> >We should have _clearly_ opposed "peace-keepers" and argued against
> >the ETAN, Australian unionists, etc. that called for an imperial
> >military intervention. An unpopular position among liberals &
> >leftists at that time, yes, but we should have.
>So that tens of thousands more East Timorese could have been killed? Ah,
>yes. At least you have your principles. Too bad they don't deflect bullets
>People familiar with ET's history and who cared about what happened to the
>Timorese (as opposed to those who, at a comfortable distance, use the
>situation to bludgeon other leftists) had an extremely difficult decision
>to make: support the intervention, and stop the killing but risk ET
>becoming a UN fiefdom; or oppose the intervention and, well,
>see-what-happens. In other words, a decision with a tremendous amount of
>moral consequence. Your self-assured and unsubtle (and, I might add, late
>in arriving) should-haves don't factor in any of it. As Emily Dickinson
>might say (if I coached her a bit): "She sweeps with single-colored
>Brooms--/ And leaves the Shreds behind--"
There were other alternatives besides the above two (e.g., oppose a military intervention, but protest against one's own government's support of Indonesian persecution of the East Timorese), but, in any case, having considered all available alternatives, one must make a moral & political decision after all *in time*. One can't hold two or more mutually incompatible political positions at the same time (e.g., one can't call for and oppose a military intervention at the same time); pretending to be able to do so is not called subtlety -- it is either stupidity or incapacity to make up one's mind. The law of the excluded middle holds in this instance: yes or no to a military intervention & UN colonization of East Timor. Subtlety matters in tactical discussion of how to accomplish your goal once you decide on yes or no (for instance, if you oppose an Australian military intervention, how do you reply to your fellow activists who may ask, "So that tens of thousands more East Timorese may be killed?"), but the choice between yes or no itself can't be subtle. Saying "yes and no" on such issues as a military intervention in East Timor doesn't communicate your political message to your fellow activists. The lack of clarity entails a "tremendous amount of moral consequence."
>Instead of viewing these
>"humanitarian interventions" as a part of the continuum of imperialism, you
>see it as a betrayal by those who are supposed to be on your side--just as
>your automatic and absolute conflation of intervention and imperialism
>ensures that you will never have to make a complicated decision.
I view "humanitarian interventions" as a part of the continuum of imperialism.
> >BTW, I saw a few people who were carrying "Free Tibet" placards in
> >the Ellipse on A16. It's good that there weren't many more, but it's
> >disturbing that there were some.
>BTW, can you read these sentences and still not understand why someone
>might call you a Stalinist?
Dogmatic Stalinists & Trotskyists should support the national independence for Tibet*, but I'm neither dogmatic nor Stalinist nor Trotskyist; besides, my principles do not include automatic support for all movements that claim to be working for national independence.

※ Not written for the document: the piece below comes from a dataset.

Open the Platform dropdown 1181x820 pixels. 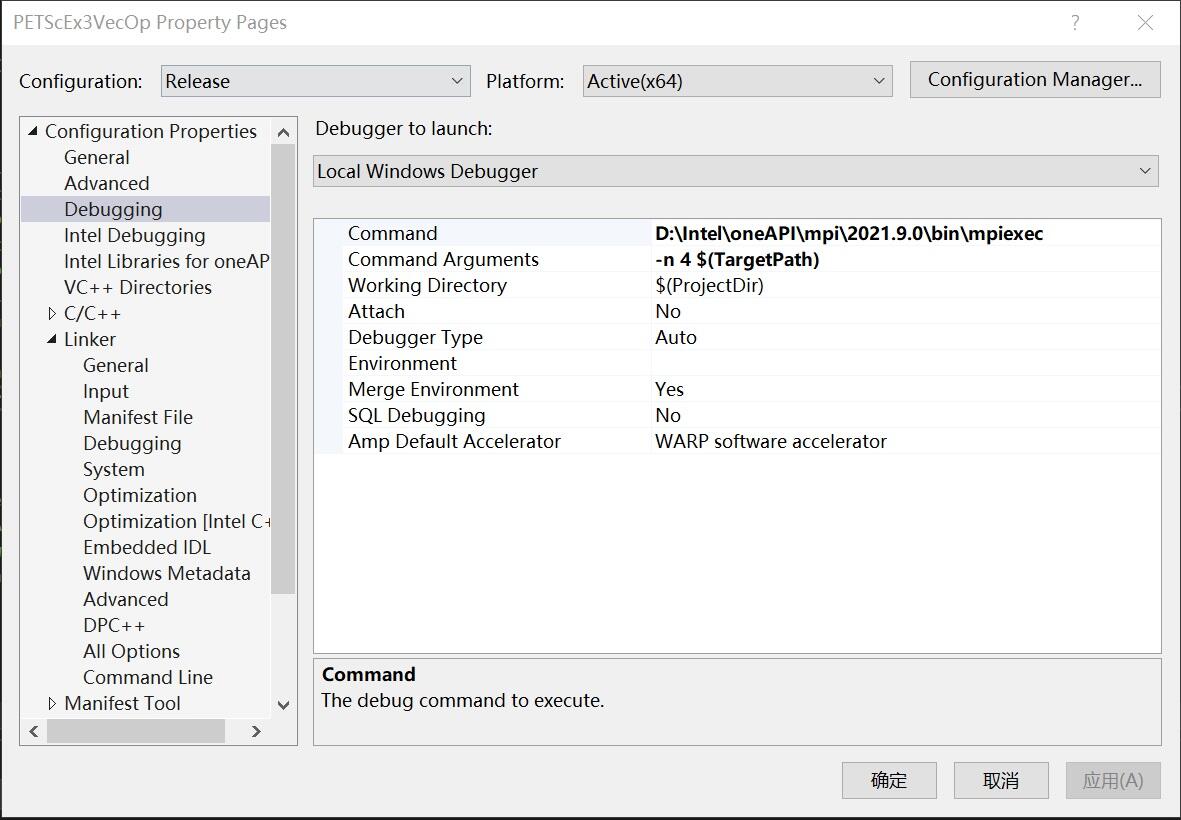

I'd only support progressive ones, and I don't consider the Free Tibet crowd to be progressive. If you support the independence for Tibet, that's your choice, and you're in good company (e.g. many beautiful people in Hollywood).
* See, for instance, Stalin, "Marxism and the National Question" at <http://gate.cruzio.com/~marx2mao/Stalin/MNQ12.html>:
"The right of self-determination means that only the nation itself has the right to determine its destiny, that no one has the right forcibly to interfere in the life of the nation, to destroy its schools and other institutions, to violate its habits and customs, to repress its language, or curtail its rights.
This, of course, does not mean that Social-Democracy will support every custom and institution of a nation. While combating the coercion of any nation, it will uphold only the right of the nation itself to determine its own destiny, at the same time agitating against harmful customs and institutions of that nation in order to enable the toiling strata of the nation to emancipate themselves from them.
The right of self-determination means that a nation may arrange its life in the way it wishes. It has the right to arrange its life on the basis of autonomy. It has the right to enter into federal relations with other nations. It has the right to complete secession. Nations are sovereign, and all nations have equal rights."
According to Stalin's criteria of what characterizes a nation, Tibet should count as a nation. Therefore, based upon the Stalinist principles on the national question, you may as well wave a "Free Tibet" banner.